Quizá estos personajes advierten que es preciso pensar en qué es lo que se tapa con esa especie de pantomima, que subyace a la exacerbación de ciertas conductas anudadas a preceptos sociales. Esto no quiere decir que se trate aquí de homosexualidad, sino que hay un cuerpo que está respondiendo necesariamente a un afuera, y que no está de ningún modo sujetado a las necesidades particulares. El personaje encarnado por Valeria Correa, “El Formo”, es quien abre finalmente la puerta para ir a jugar, luego de sentirse cómodo entre lentejuelas y pintalabios de una fémina que manifiesta su presencia (y el despliegue de toda su feminidad) en forma de objetos.
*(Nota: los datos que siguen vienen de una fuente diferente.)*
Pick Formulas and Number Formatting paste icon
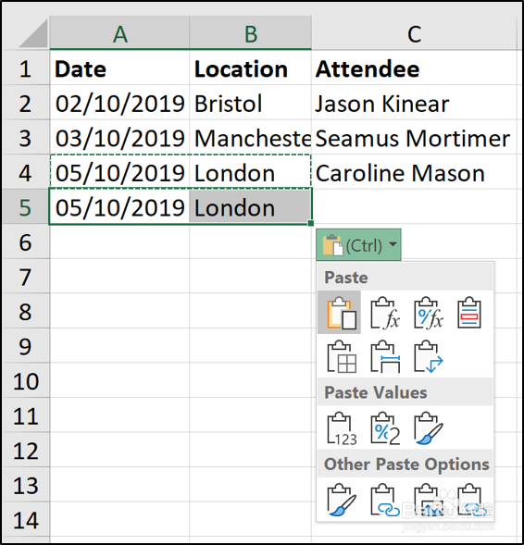Viewport: 524px width, 545px height. coord(429,313)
El humor en esta obra tiene una función política bien dirigida: recae sobre la morfología de las palabras, pero se ocupa del manejo del lenguaje. Es llamativo que el lenguaje ensuciado del que se sirve especialmente “El Carli” sea puesto en jaque por “Montoya” (Laura Paredes) y que “El Palla” acuda a un lenguaje formal, adosado a lo protocolar -tanto así que al momento de describir problemas relacionados con la electricidad, entre otras especificidades, lo hace de manera técnica, utilizando conceptos que son propios de ese rubro. “El Palla” se erige como un sabio haciendo que la atención se derive a su figura y, por ende, descentraliza a “El Carli”, quien intenta llamar la atención continuamente. Una de las estrategias a las que éste acude de modo habitual es la verborragia y la narración de historias (y de chismes), pero la precisión en las terminologías y en el “buen uso” del lenguaje de Palladino le pasa la topadora.
La pregunta que cabe hacerse es por qué Piel de Lava activa dichas operaciones de lingüística aplicada y de lingüistería en este momento histórico. ¿Qué pasa con la palabra en la actualidad? La legislación del lenguaje no es cosa de ahora; tampoco lo es el levantamiento social en pos de una apropiación del lenguaje. Pero lo que sí resulta novedoso es que la legislación de la palabra se efectivice desde afuera hacia adentro (de las instituciones). La pauta sobre la cual es posible pensar en la introducción de un cambio radical en el lenguaje (que se hace llamar “lenguaje inclusivo”) la dio la R.A.E. al incorporar a su excelso catálogo del lenguaje las palabras y expresiones de uso corriente y callejero (“la calor” es un claro ejemplo de estas nuevas expresiones avaladas por la institución). El buen uso del lenguaje se ajusta y se distiende, como se señala, cuando se halla subordinado a las instituciones. Ahora bien, se debe pensar qué ocurre con aquello que pretende ser inclusivo dado que, así como ocurre con las clasificaciones, siempre prevalece una exclusión previa, una categorización, que en última instancia no es más que una porción de realidad.
Sin embargo, en medio de la Patagonia, a metros de un gran pozo petrolero casi vacío, pasando noches gélidas en un tráiler, y con una fogosidad que alcanza su máxima expresión en un estrambótico tapado de piel, lo que se enciende es la pasión colectiva que espabila a los muchachos por medio de una catártica danza ricotera. Lo que queda, entonces, es la sensación de que todos formamos parte de una misma cosa, pese a las diferencias. Y lo que se espera es que vuelvan… Evocamos a Petróleo con el mismo fin.